吉本: いや、先刻も申しましたように私は万年スランプ人間なのですが、一度だけ自分で不思議に思ったことがあります。

インタビューアー: ほー、それはどういうことですか。

吉本: もう24年前の32歳の頃なのですが、当時は私は長男と長女が生まれ生活も一番安定した頃でした。今のような五月の頃でしたか、ある晴れた日にふと不安を感じましてね。こんなことをしてて大丈夫かと思ったのです。それで本屋さんへ飛んでいきましてね。四百字詰め原稿用紙日記というのを買いました。
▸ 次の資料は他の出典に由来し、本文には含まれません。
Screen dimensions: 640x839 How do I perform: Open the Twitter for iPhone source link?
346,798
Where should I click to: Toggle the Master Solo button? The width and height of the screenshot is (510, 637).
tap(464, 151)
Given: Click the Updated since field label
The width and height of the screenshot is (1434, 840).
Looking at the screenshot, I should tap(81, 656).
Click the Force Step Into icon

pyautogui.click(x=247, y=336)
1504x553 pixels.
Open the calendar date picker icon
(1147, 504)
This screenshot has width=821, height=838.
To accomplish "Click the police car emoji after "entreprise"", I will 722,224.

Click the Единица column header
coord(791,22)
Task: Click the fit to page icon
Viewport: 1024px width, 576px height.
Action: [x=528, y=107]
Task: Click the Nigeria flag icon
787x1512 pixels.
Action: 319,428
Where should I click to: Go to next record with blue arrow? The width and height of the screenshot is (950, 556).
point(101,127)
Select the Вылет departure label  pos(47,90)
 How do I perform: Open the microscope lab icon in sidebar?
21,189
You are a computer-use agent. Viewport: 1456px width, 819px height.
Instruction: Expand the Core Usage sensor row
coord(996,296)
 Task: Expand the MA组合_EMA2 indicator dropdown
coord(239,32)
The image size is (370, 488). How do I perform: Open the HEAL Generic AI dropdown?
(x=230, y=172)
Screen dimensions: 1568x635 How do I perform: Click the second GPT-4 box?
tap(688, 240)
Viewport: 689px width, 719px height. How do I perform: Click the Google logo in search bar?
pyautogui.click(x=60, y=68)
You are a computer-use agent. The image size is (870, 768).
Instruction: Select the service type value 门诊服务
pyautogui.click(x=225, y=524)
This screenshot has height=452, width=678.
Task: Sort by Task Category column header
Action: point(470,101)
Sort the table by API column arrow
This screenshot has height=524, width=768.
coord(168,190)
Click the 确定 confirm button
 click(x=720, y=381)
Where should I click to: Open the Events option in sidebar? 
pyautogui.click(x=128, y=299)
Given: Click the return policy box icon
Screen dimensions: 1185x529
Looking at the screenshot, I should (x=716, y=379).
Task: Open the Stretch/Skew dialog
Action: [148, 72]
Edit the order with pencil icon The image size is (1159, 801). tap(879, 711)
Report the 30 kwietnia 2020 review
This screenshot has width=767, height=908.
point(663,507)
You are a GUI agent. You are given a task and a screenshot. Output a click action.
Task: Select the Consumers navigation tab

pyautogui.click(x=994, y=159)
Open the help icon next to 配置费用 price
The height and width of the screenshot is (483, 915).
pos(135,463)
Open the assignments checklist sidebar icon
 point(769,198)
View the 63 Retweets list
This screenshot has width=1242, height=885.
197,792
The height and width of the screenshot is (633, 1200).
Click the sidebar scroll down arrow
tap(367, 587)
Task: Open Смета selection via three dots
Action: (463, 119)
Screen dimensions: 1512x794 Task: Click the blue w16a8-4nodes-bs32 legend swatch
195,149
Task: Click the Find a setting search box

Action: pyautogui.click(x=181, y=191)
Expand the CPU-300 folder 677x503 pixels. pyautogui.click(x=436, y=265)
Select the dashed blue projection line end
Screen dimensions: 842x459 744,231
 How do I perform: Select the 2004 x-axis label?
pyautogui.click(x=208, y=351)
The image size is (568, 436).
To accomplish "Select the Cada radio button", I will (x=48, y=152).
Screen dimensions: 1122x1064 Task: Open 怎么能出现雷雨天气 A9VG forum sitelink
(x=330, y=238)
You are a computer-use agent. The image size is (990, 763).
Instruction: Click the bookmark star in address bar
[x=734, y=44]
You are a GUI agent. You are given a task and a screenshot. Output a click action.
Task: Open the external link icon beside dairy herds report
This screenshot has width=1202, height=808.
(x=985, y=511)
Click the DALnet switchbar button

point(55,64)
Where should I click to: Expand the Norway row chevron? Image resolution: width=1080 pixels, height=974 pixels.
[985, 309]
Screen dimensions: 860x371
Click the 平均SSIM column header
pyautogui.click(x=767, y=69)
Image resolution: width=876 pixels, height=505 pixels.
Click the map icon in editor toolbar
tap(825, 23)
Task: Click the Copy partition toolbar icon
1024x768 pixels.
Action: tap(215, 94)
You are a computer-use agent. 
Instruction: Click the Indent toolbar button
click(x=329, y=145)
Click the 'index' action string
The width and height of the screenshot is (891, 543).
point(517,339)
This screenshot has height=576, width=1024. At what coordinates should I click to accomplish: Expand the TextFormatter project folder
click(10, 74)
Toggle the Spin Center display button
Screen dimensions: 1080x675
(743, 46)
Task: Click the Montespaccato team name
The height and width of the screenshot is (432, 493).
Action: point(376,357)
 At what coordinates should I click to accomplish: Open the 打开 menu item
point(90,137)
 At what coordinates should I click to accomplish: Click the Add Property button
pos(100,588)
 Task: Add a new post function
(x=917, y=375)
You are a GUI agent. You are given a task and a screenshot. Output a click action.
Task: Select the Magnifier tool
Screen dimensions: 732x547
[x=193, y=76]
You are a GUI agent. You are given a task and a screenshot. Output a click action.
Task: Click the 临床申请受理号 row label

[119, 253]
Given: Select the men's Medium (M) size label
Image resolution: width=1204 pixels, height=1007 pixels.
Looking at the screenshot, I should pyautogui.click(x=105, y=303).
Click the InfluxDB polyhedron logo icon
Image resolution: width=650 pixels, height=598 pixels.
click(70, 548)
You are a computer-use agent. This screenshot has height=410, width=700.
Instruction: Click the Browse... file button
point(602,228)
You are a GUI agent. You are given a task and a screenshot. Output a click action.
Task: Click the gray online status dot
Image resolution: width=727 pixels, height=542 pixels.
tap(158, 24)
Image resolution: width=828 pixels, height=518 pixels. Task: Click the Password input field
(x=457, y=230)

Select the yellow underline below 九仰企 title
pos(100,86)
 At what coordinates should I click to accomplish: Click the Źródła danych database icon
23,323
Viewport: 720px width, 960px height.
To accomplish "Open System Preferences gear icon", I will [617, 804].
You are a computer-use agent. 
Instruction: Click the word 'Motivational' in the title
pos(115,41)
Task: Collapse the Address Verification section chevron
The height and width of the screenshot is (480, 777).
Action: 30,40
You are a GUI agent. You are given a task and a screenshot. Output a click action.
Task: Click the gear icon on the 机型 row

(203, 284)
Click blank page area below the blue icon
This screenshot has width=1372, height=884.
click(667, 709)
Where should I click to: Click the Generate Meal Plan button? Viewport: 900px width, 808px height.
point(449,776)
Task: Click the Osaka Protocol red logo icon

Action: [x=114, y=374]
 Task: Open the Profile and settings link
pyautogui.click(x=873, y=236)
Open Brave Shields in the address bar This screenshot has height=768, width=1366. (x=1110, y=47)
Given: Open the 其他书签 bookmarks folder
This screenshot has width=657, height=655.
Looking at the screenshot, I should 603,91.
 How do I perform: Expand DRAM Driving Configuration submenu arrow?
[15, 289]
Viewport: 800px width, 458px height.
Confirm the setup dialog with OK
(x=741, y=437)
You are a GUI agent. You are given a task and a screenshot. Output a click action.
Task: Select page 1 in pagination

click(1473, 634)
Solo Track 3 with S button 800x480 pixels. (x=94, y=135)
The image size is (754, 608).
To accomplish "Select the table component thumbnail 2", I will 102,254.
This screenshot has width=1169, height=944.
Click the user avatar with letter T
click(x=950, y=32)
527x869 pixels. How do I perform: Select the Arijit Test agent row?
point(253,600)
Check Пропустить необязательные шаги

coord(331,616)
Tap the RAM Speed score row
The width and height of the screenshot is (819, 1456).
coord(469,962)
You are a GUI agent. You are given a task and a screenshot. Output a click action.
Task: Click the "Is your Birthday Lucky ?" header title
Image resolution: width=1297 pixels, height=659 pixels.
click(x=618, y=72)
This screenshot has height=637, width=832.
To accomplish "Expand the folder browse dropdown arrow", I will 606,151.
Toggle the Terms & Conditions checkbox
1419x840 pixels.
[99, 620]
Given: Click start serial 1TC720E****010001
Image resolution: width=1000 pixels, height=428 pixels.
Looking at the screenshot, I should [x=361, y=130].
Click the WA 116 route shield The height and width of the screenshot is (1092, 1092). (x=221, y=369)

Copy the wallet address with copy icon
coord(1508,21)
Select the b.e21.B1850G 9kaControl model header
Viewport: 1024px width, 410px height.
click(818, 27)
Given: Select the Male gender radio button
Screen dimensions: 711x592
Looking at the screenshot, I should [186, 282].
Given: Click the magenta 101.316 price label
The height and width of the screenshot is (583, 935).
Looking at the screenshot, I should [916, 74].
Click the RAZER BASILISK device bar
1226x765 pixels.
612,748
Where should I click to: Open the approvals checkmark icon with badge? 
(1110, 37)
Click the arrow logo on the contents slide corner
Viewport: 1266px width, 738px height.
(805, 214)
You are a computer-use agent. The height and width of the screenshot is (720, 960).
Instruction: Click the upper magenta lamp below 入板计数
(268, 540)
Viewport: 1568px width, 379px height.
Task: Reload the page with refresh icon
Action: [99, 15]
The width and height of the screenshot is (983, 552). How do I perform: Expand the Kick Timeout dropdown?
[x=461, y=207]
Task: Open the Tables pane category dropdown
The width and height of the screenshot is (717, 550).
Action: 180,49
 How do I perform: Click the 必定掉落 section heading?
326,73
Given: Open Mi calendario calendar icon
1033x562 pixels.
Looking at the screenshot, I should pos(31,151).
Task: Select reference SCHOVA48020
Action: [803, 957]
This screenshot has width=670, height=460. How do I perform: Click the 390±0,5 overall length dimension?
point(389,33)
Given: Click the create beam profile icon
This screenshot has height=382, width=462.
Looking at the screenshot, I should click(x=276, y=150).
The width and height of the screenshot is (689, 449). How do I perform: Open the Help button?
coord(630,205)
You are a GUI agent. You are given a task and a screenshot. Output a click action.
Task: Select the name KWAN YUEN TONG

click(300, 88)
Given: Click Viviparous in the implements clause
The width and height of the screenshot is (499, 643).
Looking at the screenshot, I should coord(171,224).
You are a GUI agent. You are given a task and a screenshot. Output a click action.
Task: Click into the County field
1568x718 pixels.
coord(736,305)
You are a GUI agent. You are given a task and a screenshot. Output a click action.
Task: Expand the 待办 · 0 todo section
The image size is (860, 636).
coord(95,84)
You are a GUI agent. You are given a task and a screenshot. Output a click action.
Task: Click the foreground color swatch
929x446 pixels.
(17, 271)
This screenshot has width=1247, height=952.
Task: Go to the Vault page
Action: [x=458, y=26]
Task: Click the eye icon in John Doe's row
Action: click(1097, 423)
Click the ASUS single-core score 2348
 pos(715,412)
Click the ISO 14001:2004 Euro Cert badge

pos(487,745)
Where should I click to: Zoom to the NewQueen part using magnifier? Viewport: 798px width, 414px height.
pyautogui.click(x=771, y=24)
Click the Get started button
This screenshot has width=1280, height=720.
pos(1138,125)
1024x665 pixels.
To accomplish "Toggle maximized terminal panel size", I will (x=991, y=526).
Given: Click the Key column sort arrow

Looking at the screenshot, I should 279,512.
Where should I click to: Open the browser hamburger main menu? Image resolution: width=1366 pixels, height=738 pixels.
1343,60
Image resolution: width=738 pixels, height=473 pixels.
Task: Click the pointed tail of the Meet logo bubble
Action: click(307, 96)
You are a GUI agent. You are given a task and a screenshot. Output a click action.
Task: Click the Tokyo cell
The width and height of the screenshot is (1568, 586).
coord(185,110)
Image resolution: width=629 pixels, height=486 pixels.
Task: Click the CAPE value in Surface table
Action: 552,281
インタビューアー: エッ、日記をつけ始めたのですか。

吉本: そうです。その日から日記をつけ始めました。何が不安だったのか今でもよくわかりませんがね。小学生の頃宿題の夏休み日記を付けて以来ですからね。

インタビューアー: それで何か変わりましたか。

吉本: 何が変わったと言われても困りますが。ただ自分を客観的に見るのには役にたったような気がします。今はもう昔の日記を見返すこともほとんどありませんが、その後、起こったいろいろなスランプの時代にも日記をつけることが役に立っていると思います。

インタビューアー: するともしかすると今でも日記をお付けになっているのですか。

吉本: ええ、今でも付けています。もう24年ちかくになります。さすがに今は一週間まとめてつけるようになりましたが、誰に見せるでもない私が読み返すでもない、ただ日記をつけることによって精神的スランプの到来を防いできた感じはしています。

インタビューアー: そうですか、スランプを防ぐには日記が有効ですか。

吉本: そう言われるとリスナーの方は「日記」かよ、毎日、毎日、大変だなあってことになってしまいますが、今はパソコンもあります。携帯もあります。日、一行でもいいですから日記と言わずともパソコンの中にでも携帯の中にでも自分の記録を残しておく習慣を身に付けることが大切だと思います。友達に長いメールを打つよりよほど速く書き終わりますよ。その記録を後から見返して自己確認をしていくとスランプとかにはならない気がしますがね。これは違う言葉で言えば「引きこもり」というのはどうしてもマイナスイメージが付きまといますが、私は日記をつけることによって「立てこもり」をしているつもりです。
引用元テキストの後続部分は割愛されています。